The American president Joe Biden announced that Karine Jean-Pierre will be the new White House spokesperson in place of Jen Psaki, who will leave his post on 13 May. Jean-Pierre is currently the deputy to the current spokesperson. She is the first African American woman to hold this position.
Jean-Pierre, who turns 45 on August 13, has worked alongside Biden for years having held political and communications roles in the 2020 election campaign and also when he was vice president in the Obama administration.
“Karine not only brings the necessary experience, talent and integrity into this difficult job, but she will continue to drive the communication of the Biden-Harris administration’s work forward.
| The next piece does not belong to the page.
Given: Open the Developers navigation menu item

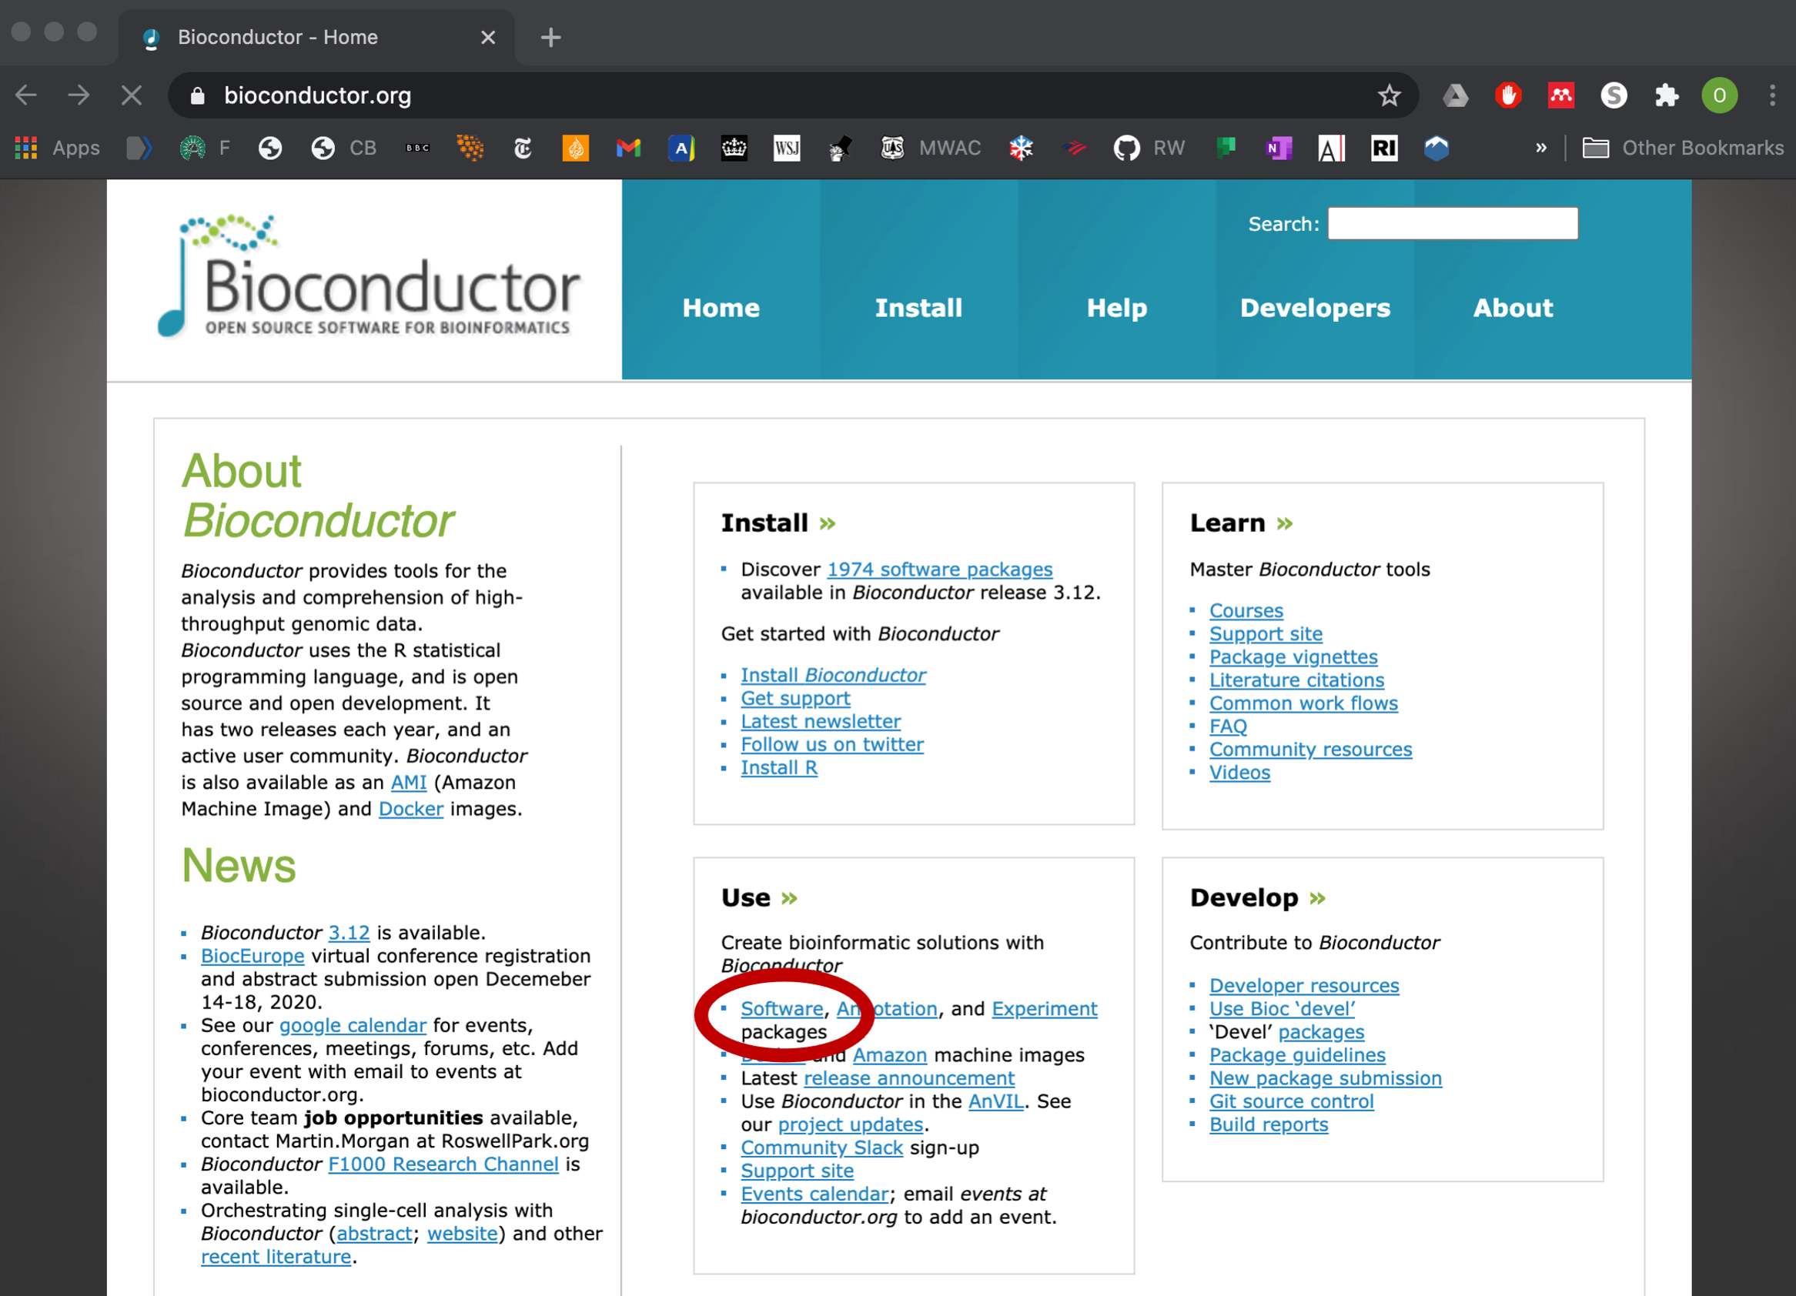Looking at the screenshot, I should point(1315,308).
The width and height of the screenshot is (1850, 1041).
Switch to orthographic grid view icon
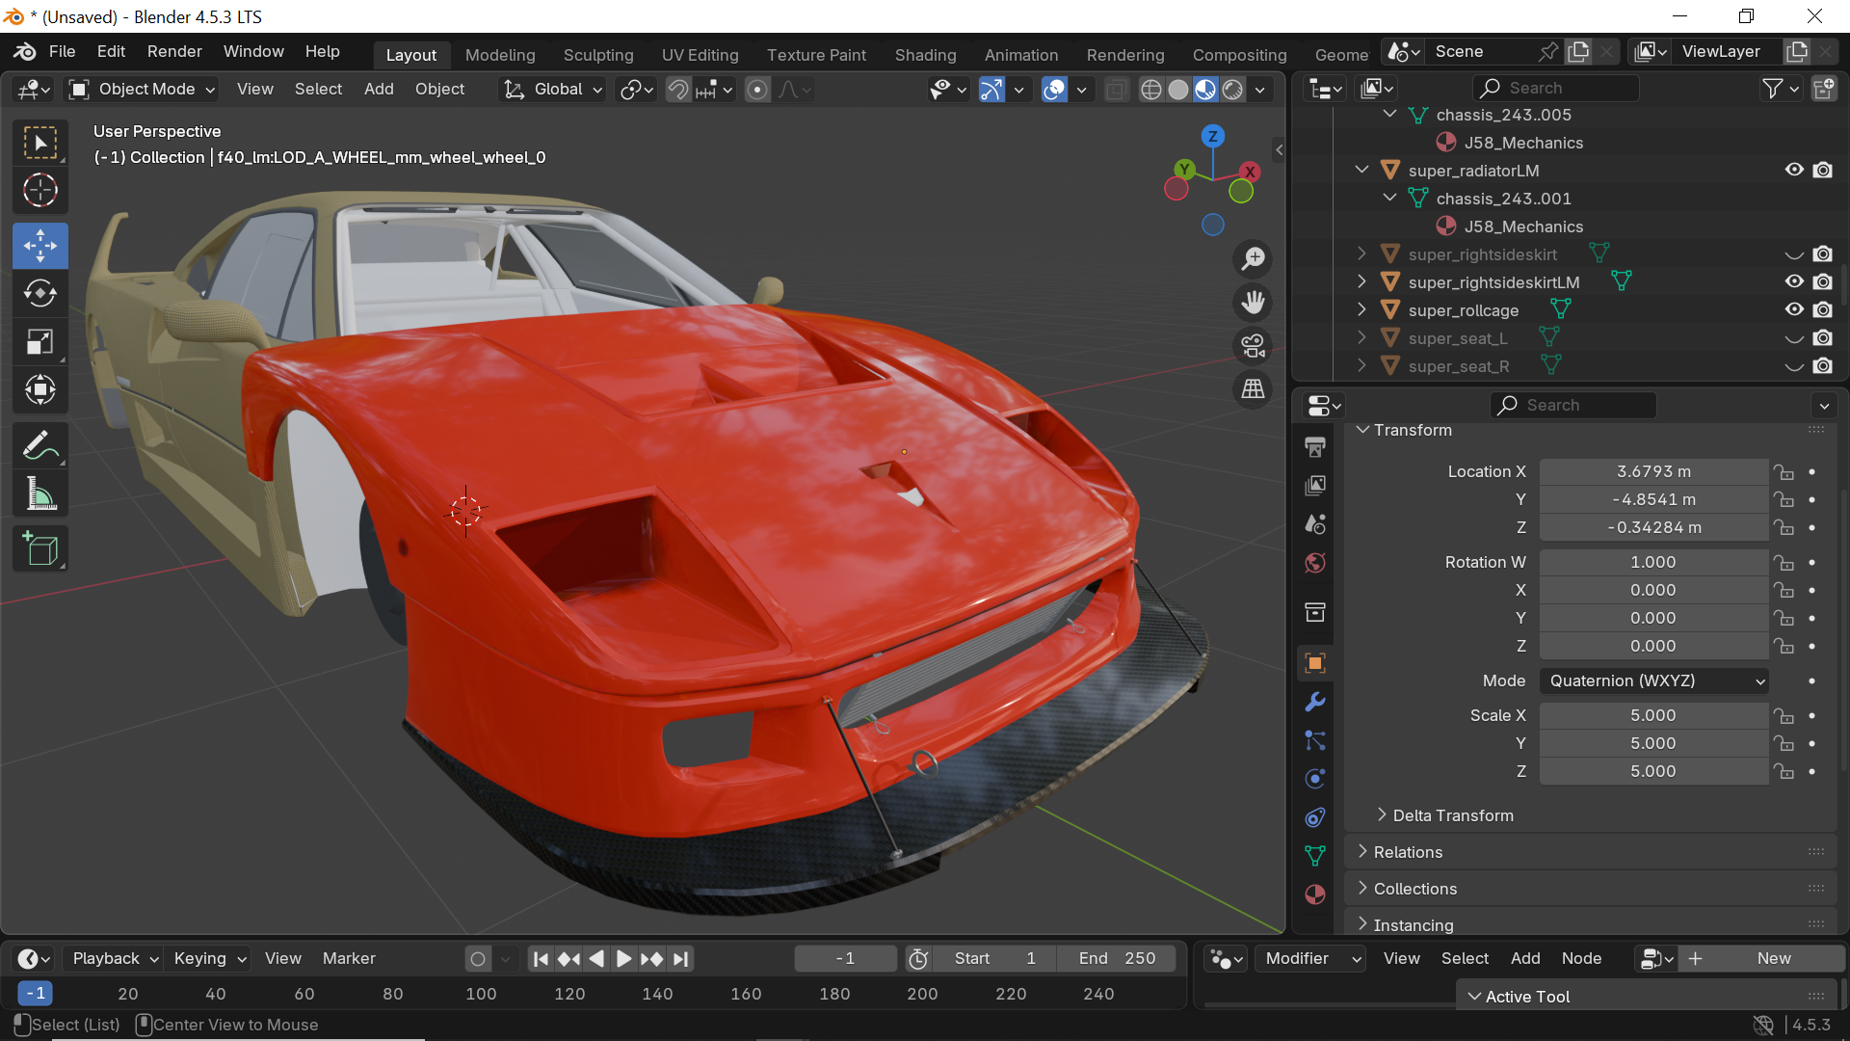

Jill and I have known and respected Karine for a long time and she will be a strong voice that will speak for. me and for this administration “, wrote the president in a note in which he thanked Psaki” for raising the bar, communicating directly and sincerely with the American people and maintaining his sense of humor “.
“She will be the first black and openly LGBTQ + woman” to fill this position, tweeted Psaki, who had made it known early on that she would step down during her term. “Karine – she added she – she will give a voice to many people and allow many to have big dreams.”
The new designated spokesperson, companion of a journalist from the Cnnwith whom he has a daughter, was born in Martinique to Haitian parents then emigrated to the United States, worked on the two campaigns of Barack Obama (2008 and 2012) then Joe Biden’s in 2020, before joining his team at the White House. She graduated from the prestigious Columbia University before entering the world of associations and politics. She grew up in New York, where her father worked as a taxi driver and her mother as a carer. “They are everything Donald Trump hates,” she explained in 2018 in a video for the MoveOn organization, of which she was one of the leading figures.